Cinema Paradiso (Giuseppe Tornatore, 1988)

Nostalgia isn't what it used to be. Will today's kids feel sentimental about the multiplexes in which they see movies, the way I feel about the Lyric and the Ritz in the small Mississippi town where I grew up, the places where I learned to love movies? The Ritz, built sometime in the 1930s, was the newer one, and it made a feint at elegance with some art-deco-style trimmings; the Lyric was, I was once told, originally a livery stable. The last I heard, the Ritz was derelict, and the Lyric had been converted into a venue for live music, catering to college students. So since I have my own lost cinema paradises, I should be the right audience for Cinema Paradiso, with its tribute to a bygone era of moviegoing. Tornatore's movie has some good things going on, including the performance of Philippe Noiret as Alfredo, and the wonderful rapport between Noiret and young Salvatore Cascio as Toto. Leopoldo Trieste's performance as the censorious Father Adelfio is also a delight, and ending the film with Alfredo's assemblage of the kissing scenes the priest made him excise is a masterly bit.
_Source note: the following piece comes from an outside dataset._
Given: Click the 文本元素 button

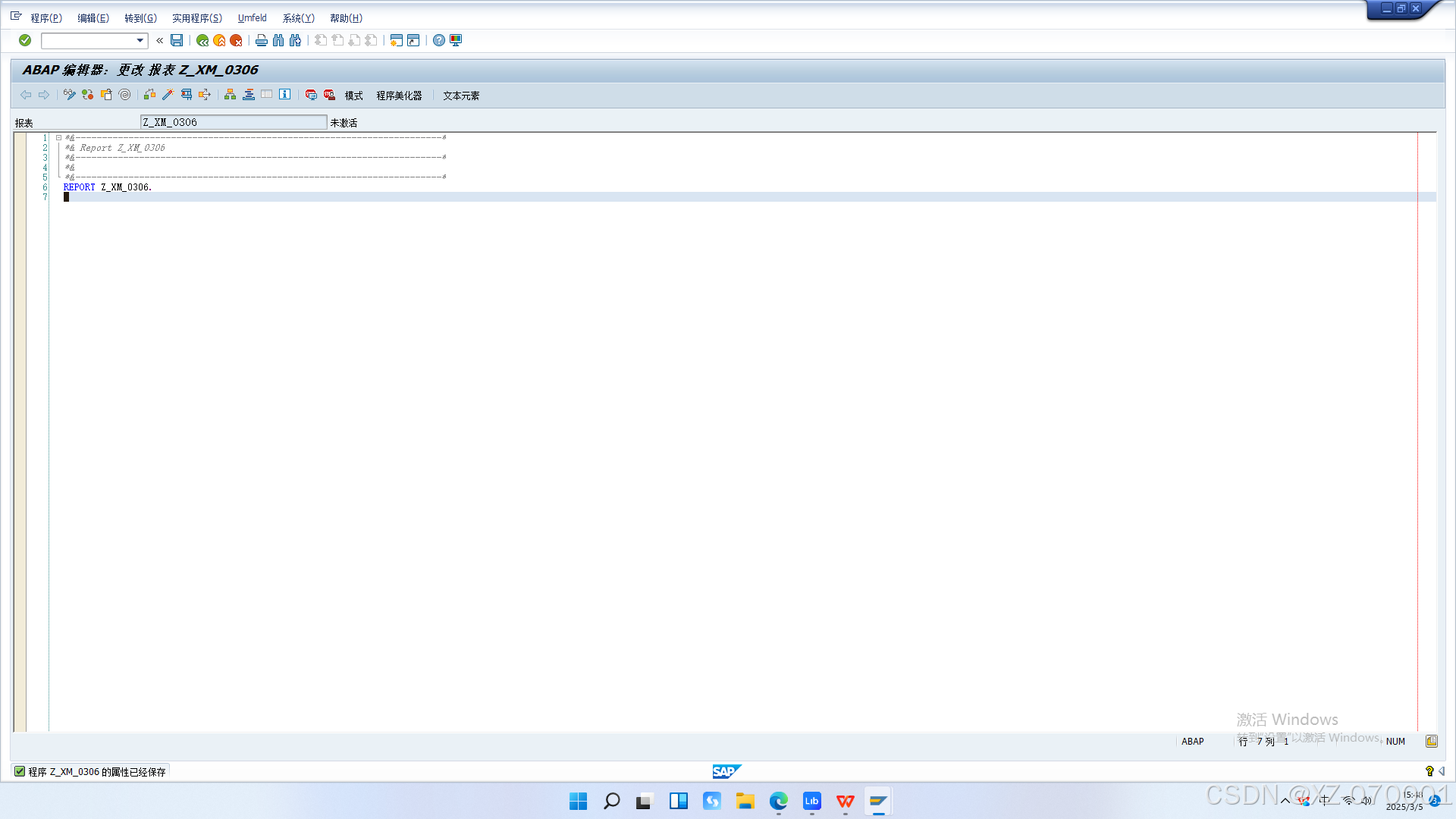Looking at the screenshot, I should (461, 96).
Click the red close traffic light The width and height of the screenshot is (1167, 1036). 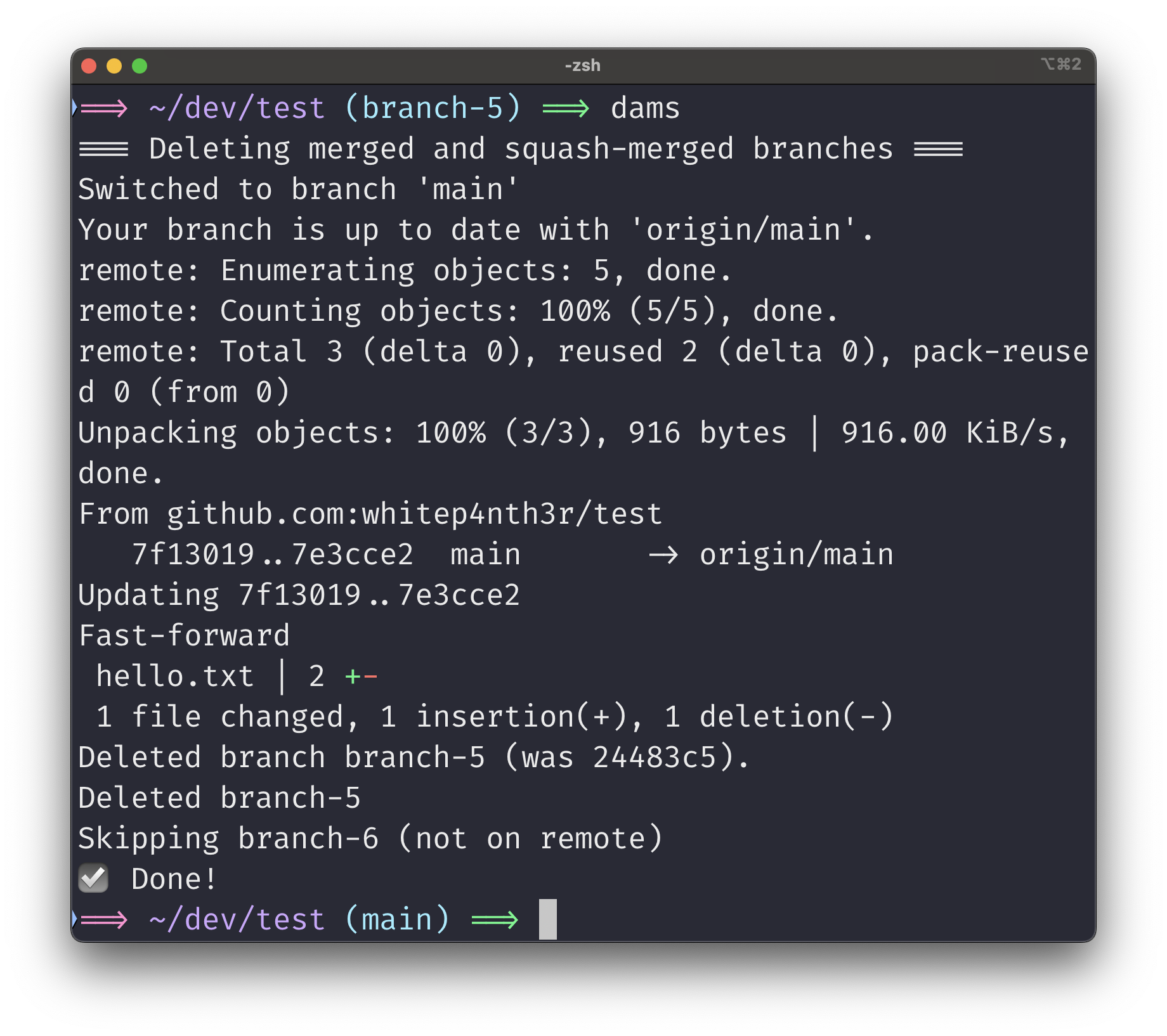90,65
But once Toto grows up to be the lovestruck teenager Salvatore (Marco Leonardi), I begin to lose interest, as Tornatore's screenplay lards on more and more sentimentality. I've seen it twice now, though I have yet to see the 173-minute "extended cut" of the film, in which, I am told, the grownup Salvatore (Jacques Perrin) is reunited with his teen love Elena (Agnese Nano), now grown up and played by Brigitte Fossey. Frankly, I don't much want to: The 155-minute version seems overlong as it is. Cinema Paradiso is beloved by many, and often makes lists of people's favorite foreign-language films, but I find it thin and conventional.